Теперь Гудов был удовлетворен. Он достиг своей цели. Он прошел над пропастью. Теперь он Полине ничего не был должен. Жизнь налаживается. Благодаря утренним поездкам в институт он закрыл долги. Сессия далеко. Можно расслабиться: писать пульки, и чихать на все остальное. И на Полину в том числе. Одно огорчало. Пенкальский, которому он поведал о своей победе, сказал, что неплохо бы лично в этом убедиться. Значит, нужно повторить смертельный трюк? Но, как часто бывает, в планы смертных вмешивается природа. То шторм мешает открыть Америку, то дождь смывает все следы. Пошли дожди. Пенкальский отказался выползать из теплой койки и ради какой-то чепухи телепать по лужам к метро. Он вспомнил про Полину, когда погода наладилась и потеплело. Но приятели, поджидавшие утром у выхода из общаги, обнаружили ее не в пальто, а в плаще.

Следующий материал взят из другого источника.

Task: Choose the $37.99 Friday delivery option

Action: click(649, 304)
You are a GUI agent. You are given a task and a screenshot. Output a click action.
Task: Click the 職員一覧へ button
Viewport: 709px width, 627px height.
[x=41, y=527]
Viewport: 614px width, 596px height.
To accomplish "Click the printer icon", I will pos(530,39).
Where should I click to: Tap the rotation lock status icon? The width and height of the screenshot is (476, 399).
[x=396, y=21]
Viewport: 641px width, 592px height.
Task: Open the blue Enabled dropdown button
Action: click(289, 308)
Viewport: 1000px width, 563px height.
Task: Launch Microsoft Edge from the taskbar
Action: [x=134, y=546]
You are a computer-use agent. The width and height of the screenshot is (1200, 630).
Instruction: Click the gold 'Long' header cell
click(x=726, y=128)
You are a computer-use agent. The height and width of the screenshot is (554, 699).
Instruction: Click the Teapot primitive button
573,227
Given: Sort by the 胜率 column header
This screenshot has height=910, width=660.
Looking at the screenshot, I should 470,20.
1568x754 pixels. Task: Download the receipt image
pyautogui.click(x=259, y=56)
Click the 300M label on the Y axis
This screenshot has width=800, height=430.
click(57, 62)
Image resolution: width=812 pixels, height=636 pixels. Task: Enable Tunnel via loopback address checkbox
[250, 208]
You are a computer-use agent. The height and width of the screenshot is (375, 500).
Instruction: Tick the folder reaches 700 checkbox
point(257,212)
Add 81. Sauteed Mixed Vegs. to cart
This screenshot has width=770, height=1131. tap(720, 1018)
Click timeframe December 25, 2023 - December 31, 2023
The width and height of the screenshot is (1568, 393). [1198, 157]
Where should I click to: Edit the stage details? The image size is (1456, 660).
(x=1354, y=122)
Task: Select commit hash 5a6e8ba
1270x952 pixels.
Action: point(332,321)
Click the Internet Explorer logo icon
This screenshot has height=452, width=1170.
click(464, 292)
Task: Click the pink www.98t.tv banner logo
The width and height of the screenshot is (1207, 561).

А это многократно увеличивало чувствительность ее зада.

  Полина еще не отвыкшая при выходе проверять, а вдруг ее снова ждут, увидела у угла корпуса обоих приятелей. Такой разворот совершенно сбил ее с толку. Лена тоже заметила тайных провожатых и ждала развития событий.

   В это и в два последующих утра события не развернулись. Технические накладки. У Гудова не получалось его коронное фуэте. Полину же появление на оперативном пространстве Пенкальского обрадовало. Она теперь при всяком случае притормаживала и, оглядываясь, искала его взглядом. С другой  стороны все это ее озадачивало. Что за  загадочные маневры? Почему  теперь их двое? 

   Досадные накладки следовали одна за другой. Полина стала ходить каким–то рванным темпом. То пойдет, то остановится, то обернется. А Пенкальский поторапливал Гудова. Сколько можно вставать, как  первокурсник, ни свет, ни заря? И ради чего? Силач Бамбула выжимает ножку стула? Ну, не получается у Гудова фокус, и что? Короче, завтра последний день. Не проскочит Гудов - незачет. А для того, чтобы Бамбула не отвиливал и решился на трюк, Пенкальский поставил условие. Гудов  идет на дело без  пятачка. И хочешь - не хочешь, ныряй за Полей. Как говорится, это есть наш последний и решительный бой.

   В это утро на входе в метро Гудову легла плохая карта. Один проход не работал. Проходная способность уменьшилась. Гудова людской волной отнесло от Полины. Он прорвался к ней в последний момент. Пристроился. Пенкальский  наблюдавший со стороны, видел в толпе только его голову. Но и это малое обнаруживало, что друг сосредоточен, как Брумель перед прыжком. Гудов шагнул.

   С грохотом сомкнулись безжалостные клешни. Его тубус вырвался и отлетел к ногам  Полины. Она оглянулась, раскрыв удивленные глаза, как проснувшаяся спящая царевна,  ничего не сказала, отодвинула ногой тубус,  и пошла вниз к поездам.

   Гудову осталось выуживать тубус и выгребать, преодолевая поток неприветливых граждан. Но когда неудачники против потока с трудом просочились на улицу, их осветило веселое весеннее солнце. Витрины напоминали Гудову  раскрытые в удивлении глаза Полины.
- Факир был пьян и фокус не удался, - посочувствовал другу Пенкальский.
В комнате Пенкальский вытянул из шкафа коробку с сахаром рафинадом. Из десяти брошенных им кусочков Гудов поймал ртом все десять. Есть еще порох в пороховницах! А Полина  - это просто ошибка молодости.